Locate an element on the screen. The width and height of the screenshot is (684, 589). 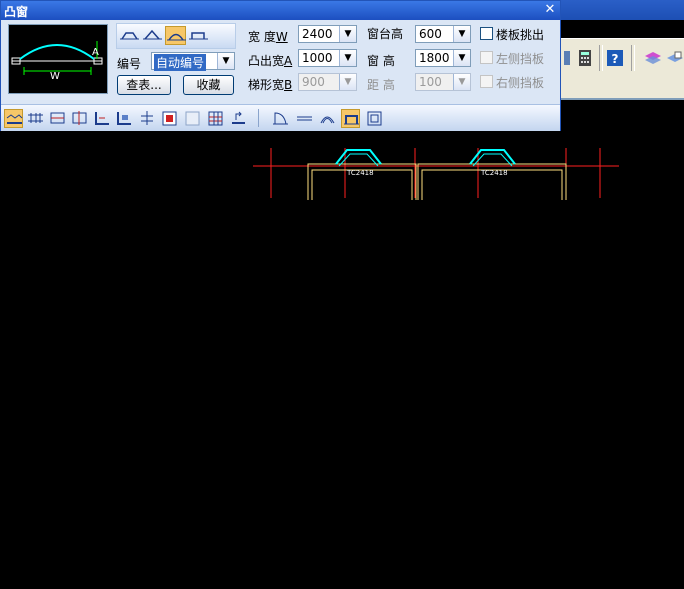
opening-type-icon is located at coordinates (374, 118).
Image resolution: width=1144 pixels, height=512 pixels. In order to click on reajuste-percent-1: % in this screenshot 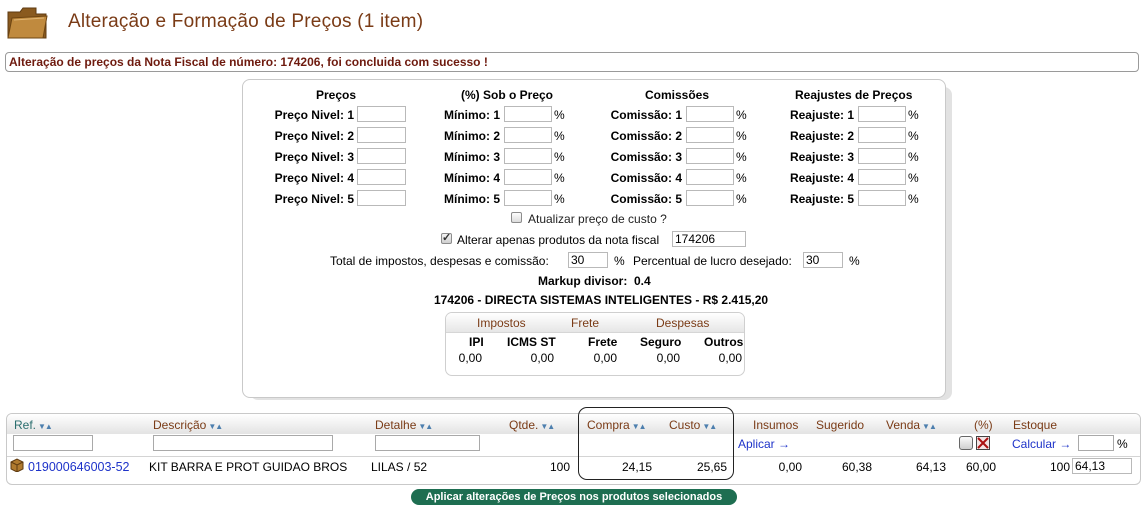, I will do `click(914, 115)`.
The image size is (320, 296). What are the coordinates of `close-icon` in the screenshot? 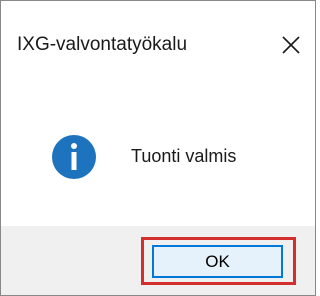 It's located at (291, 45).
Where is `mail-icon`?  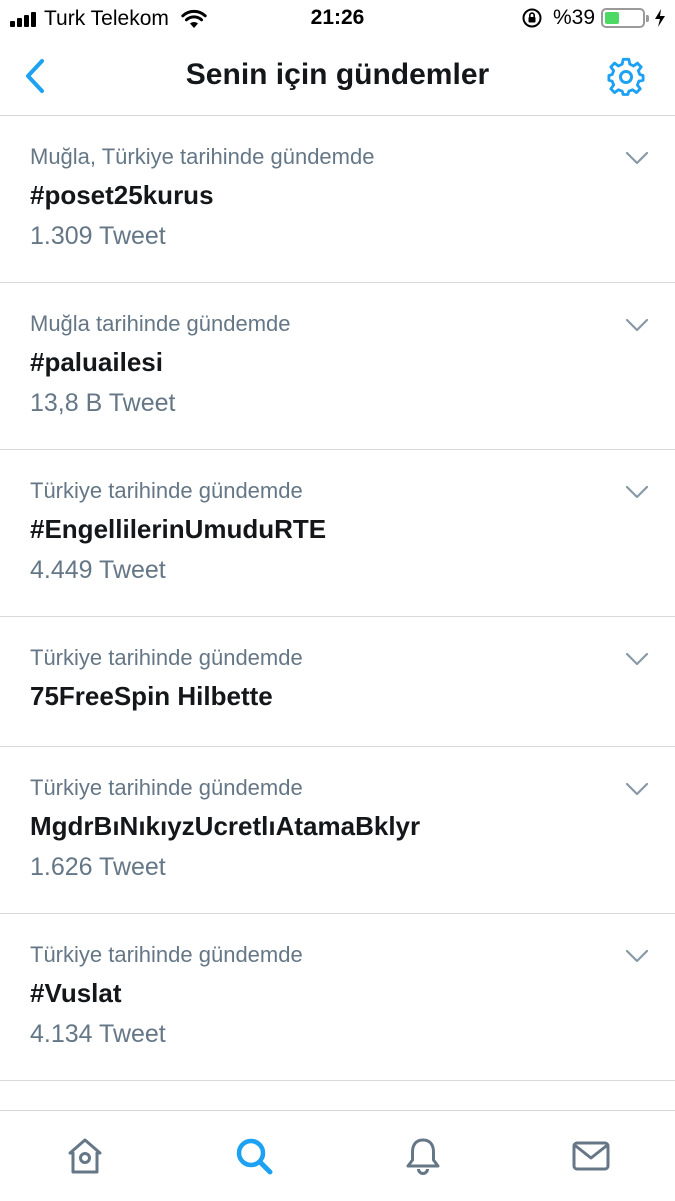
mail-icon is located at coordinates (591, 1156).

* * * * *

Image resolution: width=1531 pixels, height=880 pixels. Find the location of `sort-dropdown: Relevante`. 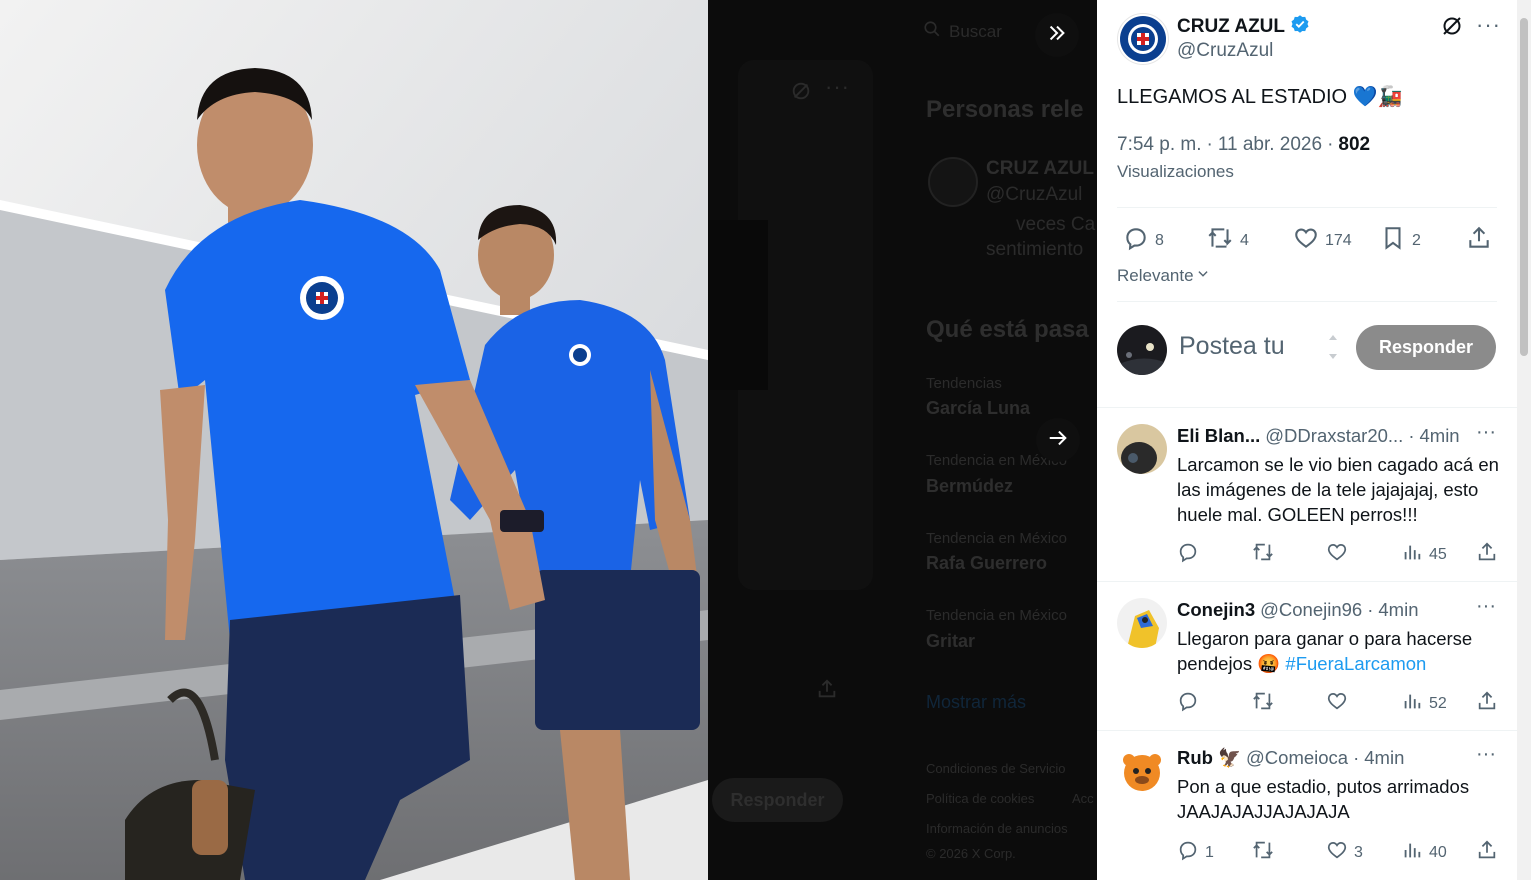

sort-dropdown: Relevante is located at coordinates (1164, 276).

* * * * *

THE PROBLEM:
Retype the part of the items that opens with the line containing "Image resolution: width=1531" and closes with the line containing "sort-dropdown: Relevante is", both lines included, and leave the pictures out.

FINISHED EXERCISE:
Image resolution: width=1531 pixels, height=880 pixels. Find the location of `sort-dropdown: Relevante`. 

sort-dropdown: Relevante is located at coordinates (1164, 276).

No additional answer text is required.